The story is based on a children’s book from 1975, written by Eva Ibbotson, and stars Humphrey (Hall) a rather pleasant ghost, who lives with his family, the Craggyfords, which consists of such zany characters as a hag for a mother, and an ancient Scottish warrior father (McKidd), a screaming skull for a brother, and a blood-soaked little girl for a sister (Groom). Humphrey finds that his family has been evicted from their home (exorcised by standards of the living) and that the same is happening to other ghosts around England. The mystery is afoot, and the young protagonist must therefore solve it, which he undoubtedly will.
This film is weird. Not in a bad way, but more in a “Tim Burton but marketed to 10 year olds” sense. The characters are kooky (which despite being a deplorable word, suits them perfectly) and the concept of what they are, is handled in much the same way as The Addams Family and Beetlejuice would have done. One departure from that setting is how very British the film is, it could not be more so even if it were wearing a bowler hat and drinking a pint of Guinness before using a red telephone box to call the Queen round for tea. From the actors, to the dialogue, the entire setting is very much merry old England, which is quite entertainingly done, I must say.

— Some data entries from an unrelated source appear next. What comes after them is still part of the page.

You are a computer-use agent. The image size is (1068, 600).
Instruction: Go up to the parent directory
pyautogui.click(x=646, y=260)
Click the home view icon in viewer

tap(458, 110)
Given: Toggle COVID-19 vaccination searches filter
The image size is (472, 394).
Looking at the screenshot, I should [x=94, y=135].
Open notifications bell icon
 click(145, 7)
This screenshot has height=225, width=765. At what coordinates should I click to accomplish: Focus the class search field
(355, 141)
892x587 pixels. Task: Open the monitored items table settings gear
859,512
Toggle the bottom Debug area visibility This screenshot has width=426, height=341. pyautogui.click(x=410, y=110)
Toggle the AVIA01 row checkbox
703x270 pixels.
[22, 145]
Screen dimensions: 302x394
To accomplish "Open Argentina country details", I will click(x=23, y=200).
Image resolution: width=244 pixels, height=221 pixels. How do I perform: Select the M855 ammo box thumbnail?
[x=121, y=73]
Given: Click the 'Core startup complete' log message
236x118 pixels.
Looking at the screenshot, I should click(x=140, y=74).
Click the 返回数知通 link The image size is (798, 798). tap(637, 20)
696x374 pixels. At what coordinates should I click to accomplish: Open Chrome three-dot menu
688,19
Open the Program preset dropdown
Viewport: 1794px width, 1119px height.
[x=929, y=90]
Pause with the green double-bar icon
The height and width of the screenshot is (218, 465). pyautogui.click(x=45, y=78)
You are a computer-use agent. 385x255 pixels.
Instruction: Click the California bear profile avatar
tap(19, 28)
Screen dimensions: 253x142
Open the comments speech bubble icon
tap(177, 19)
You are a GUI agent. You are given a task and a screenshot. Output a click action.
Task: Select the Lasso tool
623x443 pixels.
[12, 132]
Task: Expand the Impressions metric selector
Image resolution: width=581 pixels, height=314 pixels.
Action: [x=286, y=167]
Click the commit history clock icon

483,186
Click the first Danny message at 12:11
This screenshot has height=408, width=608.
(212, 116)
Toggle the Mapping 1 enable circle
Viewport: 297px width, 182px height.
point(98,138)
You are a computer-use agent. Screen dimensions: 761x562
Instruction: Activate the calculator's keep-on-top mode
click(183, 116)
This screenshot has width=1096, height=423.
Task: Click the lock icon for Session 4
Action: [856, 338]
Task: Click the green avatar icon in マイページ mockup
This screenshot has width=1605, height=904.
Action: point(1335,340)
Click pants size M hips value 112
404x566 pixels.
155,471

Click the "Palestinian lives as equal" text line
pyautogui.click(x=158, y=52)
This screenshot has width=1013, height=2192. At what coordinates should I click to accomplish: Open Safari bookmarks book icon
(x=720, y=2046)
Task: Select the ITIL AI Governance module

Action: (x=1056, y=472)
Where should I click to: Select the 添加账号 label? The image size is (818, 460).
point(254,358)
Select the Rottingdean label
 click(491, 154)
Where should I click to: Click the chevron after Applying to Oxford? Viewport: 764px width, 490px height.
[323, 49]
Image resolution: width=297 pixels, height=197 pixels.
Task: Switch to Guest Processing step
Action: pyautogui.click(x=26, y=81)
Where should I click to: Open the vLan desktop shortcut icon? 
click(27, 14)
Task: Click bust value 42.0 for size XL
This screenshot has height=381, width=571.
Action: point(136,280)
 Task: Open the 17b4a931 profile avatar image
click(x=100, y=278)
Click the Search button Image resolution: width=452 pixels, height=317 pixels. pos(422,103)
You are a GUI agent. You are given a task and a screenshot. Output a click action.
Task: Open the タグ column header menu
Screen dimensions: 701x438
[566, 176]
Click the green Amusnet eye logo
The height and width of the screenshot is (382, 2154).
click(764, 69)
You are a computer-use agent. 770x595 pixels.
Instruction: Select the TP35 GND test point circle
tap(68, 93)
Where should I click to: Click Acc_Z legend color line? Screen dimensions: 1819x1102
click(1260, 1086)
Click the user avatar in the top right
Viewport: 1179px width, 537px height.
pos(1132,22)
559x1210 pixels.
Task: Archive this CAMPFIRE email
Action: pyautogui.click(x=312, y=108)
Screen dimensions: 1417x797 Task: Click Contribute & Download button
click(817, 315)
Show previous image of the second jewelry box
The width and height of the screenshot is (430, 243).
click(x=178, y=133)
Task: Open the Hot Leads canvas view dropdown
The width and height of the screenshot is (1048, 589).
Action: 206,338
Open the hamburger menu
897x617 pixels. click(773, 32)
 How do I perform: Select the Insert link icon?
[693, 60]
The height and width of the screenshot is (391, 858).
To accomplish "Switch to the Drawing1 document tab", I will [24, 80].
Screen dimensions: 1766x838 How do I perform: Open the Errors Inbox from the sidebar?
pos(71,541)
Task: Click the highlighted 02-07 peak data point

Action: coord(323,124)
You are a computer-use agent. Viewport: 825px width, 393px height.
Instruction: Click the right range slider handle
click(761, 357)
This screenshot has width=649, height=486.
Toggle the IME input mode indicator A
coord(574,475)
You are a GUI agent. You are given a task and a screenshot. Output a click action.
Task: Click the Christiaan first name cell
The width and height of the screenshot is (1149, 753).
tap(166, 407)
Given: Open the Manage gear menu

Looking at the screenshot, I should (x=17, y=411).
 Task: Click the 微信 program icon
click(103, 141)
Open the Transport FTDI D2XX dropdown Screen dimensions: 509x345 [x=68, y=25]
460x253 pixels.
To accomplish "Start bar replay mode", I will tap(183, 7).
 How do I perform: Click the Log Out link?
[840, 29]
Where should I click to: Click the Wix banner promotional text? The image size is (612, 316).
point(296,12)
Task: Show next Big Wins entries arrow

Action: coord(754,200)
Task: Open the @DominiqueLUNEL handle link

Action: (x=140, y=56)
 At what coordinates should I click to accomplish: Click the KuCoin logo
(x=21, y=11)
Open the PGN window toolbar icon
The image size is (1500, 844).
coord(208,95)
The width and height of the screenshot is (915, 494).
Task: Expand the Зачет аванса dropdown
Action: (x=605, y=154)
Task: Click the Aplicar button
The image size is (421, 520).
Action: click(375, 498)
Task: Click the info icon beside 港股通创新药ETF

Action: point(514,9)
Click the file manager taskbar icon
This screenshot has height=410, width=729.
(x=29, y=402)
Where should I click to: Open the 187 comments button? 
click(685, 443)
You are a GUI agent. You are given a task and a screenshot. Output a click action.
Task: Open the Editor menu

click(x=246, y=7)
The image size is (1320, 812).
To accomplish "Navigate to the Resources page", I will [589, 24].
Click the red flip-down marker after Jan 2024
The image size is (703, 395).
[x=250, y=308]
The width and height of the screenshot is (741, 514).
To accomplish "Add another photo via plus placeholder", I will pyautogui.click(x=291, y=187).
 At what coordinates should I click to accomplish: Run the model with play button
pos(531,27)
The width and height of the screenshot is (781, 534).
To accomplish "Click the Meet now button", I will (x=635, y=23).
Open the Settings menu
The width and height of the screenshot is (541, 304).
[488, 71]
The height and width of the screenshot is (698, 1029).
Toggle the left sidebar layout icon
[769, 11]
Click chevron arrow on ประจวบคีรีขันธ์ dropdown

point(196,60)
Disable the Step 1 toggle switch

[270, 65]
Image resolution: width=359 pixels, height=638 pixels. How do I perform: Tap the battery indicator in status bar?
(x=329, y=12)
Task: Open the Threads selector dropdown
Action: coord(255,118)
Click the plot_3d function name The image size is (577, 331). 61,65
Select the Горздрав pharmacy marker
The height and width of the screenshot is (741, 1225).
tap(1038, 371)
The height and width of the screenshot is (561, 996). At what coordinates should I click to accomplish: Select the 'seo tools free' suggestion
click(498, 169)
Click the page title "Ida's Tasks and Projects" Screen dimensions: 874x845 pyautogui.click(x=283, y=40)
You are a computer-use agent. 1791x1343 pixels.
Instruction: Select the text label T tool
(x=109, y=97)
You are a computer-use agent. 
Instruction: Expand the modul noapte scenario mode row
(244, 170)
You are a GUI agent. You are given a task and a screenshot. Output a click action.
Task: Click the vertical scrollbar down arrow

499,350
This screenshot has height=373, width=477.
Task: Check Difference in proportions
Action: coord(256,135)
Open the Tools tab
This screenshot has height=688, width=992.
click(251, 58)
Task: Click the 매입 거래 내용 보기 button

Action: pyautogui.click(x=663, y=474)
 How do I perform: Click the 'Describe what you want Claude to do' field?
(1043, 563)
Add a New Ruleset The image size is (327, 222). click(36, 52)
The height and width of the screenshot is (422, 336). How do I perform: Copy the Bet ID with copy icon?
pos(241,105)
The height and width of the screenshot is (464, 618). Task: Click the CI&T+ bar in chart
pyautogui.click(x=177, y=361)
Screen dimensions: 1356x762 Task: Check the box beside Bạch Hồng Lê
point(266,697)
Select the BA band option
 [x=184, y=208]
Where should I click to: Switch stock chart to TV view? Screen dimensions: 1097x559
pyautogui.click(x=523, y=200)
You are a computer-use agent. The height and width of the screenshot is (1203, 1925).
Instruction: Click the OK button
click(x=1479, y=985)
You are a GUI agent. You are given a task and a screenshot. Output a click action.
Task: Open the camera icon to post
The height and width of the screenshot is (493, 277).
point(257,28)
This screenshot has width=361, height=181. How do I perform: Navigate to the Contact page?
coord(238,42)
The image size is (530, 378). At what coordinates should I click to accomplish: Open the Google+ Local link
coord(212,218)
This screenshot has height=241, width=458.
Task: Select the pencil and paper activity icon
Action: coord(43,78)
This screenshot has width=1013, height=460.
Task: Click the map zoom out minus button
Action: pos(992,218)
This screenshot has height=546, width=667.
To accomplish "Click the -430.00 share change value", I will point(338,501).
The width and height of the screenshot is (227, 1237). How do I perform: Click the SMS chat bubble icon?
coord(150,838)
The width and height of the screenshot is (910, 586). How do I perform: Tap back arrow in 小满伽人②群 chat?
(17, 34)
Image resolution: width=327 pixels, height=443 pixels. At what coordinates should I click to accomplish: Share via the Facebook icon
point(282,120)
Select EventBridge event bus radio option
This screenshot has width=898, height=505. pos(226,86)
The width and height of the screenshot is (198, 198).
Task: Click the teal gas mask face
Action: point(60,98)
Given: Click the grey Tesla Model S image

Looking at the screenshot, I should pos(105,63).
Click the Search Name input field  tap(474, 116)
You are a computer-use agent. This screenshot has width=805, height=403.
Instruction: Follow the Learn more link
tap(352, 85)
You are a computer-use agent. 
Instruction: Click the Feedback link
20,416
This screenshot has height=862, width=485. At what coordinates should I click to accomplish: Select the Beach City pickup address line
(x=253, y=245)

The acting is capable and the plot sufficient, however, this is quite definitely not a film for adults by themselves; you would find yourself bored very quickly. But with a couple of children who are uncaring about the fact that they are watching dead people, you will find a film capable of keeping the little tykes very much occupied for an evening, and in fact may leave them with a more memorable experience than a more generic animated feature for instance. In other words, definitely feel free to enjoy this one with the whole family.